(Data)
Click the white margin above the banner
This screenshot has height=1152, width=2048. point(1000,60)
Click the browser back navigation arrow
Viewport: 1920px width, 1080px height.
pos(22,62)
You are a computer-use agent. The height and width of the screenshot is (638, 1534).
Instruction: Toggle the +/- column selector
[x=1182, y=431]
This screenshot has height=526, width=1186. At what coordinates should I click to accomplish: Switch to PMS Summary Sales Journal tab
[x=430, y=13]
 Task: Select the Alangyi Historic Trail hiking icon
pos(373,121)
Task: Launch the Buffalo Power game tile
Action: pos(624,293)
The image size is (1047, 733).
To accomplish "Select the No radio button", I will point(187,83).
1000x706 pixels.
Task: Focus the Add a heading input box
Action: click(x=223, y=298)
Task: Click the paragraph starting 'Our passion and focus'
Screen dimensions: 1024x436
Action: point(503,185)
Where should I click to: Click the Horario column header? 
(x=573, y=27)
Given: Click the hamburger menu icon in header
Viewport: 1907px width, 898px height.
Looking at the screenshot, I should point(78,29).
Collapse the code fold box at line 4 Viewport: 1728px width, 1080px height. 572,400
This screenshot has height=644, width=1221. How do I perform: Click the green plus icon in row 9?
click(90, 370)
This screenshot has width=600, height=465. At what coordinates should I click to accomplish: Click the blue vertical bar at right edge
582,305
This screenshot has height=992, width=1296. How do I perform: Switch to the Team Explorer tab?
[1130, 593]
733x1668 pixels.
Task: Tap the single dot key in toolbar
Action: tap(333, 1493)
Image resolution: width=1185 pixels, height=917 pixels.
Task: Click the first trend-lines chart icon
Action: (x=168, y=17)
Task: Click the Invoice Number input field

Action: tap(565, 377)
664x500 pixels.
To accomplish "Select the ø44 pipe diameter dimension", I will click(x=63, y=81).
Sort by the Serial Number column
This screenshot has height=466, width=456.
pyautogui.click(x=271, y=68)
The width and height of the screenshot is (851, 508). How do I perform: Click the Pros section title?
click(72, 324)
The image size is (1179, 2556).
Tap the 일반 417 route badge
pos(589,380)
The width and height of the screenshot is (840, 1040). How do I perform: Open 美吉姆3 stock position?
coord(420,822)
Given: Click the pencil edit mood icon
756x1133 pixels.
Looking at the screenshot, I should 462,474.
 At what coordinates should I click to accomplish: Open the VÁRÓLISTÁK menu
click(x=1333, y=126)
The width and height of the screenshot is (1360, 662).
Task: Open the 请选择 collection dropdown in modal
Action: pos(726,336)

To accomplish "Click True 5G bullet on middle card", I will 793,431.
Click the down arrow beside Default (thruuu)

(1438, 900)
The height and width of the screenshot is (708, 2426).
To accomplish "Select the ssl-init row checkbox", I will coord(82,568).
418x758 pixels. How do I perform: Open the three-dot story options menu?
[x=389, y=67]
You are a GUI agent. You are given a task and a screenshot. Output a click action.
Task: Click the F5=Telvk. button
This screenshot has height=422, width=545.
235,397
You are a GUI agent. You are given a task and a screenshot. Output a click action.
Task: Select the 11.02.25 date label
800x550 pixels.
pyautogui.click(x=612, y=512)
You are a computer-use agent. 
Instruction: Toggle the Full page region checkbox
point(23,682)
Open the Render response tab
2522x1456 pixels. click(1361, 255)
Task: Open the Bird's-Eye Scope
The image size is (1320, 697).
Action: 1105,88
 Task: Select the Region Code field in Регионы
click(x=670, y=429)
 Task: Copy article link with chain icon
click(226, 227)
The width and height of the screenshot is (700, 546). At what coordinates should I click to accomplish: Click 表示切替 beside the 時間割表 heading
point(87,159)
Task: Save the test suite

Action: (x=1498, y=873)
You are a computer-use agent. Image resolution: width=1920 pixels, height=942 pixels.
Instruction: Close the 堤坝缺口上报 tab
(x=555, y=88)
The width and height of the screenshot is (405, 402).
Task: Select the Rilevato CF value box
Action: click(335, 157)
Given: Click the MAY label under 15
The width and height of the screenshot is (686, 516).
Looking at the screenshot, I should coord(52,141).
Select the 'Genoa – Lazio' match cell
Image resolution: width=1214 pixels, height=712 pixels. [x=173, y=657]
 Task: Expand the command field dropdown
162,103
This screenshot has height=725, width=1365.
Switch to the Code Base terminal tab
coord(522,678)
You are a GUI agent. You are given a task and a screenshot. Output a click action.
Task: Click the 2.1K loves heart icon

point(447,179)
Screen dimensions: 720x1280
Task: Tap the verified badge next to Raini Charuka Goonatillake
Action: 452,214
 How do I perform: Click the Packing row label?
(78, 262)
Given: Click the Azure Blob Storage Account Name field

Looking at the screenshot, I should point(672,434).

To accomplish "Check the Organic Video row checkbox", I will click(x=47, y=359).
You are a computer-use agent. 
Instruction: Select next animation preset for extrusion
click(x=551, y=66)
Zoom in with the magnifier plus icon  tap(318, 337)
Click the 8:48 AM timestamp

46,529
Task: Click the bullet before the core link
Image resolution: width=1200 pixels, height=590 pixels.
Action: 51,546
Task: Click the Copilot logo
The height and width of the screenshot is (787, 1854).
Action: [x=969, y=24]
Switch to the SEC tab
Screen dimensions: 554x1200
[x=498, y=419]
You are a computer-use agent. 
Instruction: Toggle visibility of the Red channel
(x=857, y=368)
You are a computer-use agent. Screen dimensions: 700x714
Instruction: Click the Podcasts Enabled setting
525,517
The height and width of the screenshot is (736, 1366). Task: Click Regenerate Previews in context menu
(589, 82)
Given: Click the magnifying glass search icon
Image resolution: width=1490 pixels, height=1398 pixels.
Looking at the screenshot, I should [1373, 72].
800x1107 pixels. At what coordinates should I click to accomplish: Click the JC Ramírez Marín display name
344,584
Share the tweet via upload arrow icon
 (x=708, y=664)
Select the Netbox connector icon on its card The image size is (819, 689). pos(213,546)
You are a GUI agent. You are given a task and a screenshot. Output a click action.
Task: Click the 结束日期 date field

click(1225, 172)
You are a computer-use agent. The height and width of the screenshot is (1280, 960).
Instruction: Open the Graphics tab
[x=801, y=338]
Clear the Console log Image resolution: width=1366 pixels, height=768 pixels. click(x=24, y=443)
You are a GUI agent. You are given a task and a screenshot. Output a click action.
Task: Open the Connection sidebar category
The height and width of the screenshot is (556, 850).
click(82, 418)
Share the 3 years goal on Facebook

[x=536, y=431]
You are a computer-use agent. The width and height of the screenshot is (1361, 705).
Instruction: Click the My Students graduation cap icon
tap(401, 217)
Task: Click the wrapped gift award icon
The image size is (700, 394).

(What to do)
Show the lines above that have the word "computer".

(Solution for this exercise)
You are a computer-use agent. The height and width of the screenshot is (638, 1534).
You are a computer-use agent. 
You are a computer-use agent. Image resolution: width=1920 pixels, height=942 pixels.
You are a computer-use agent. 
You are a computer-use agent. 
You are a computer-use agent. Screen dimensions: 700x714
You are a computer-use agent. The height and width of the screenshot is (1280, 960).
You are a computer-use agent. The width and height of the screenshot is (1361, 705).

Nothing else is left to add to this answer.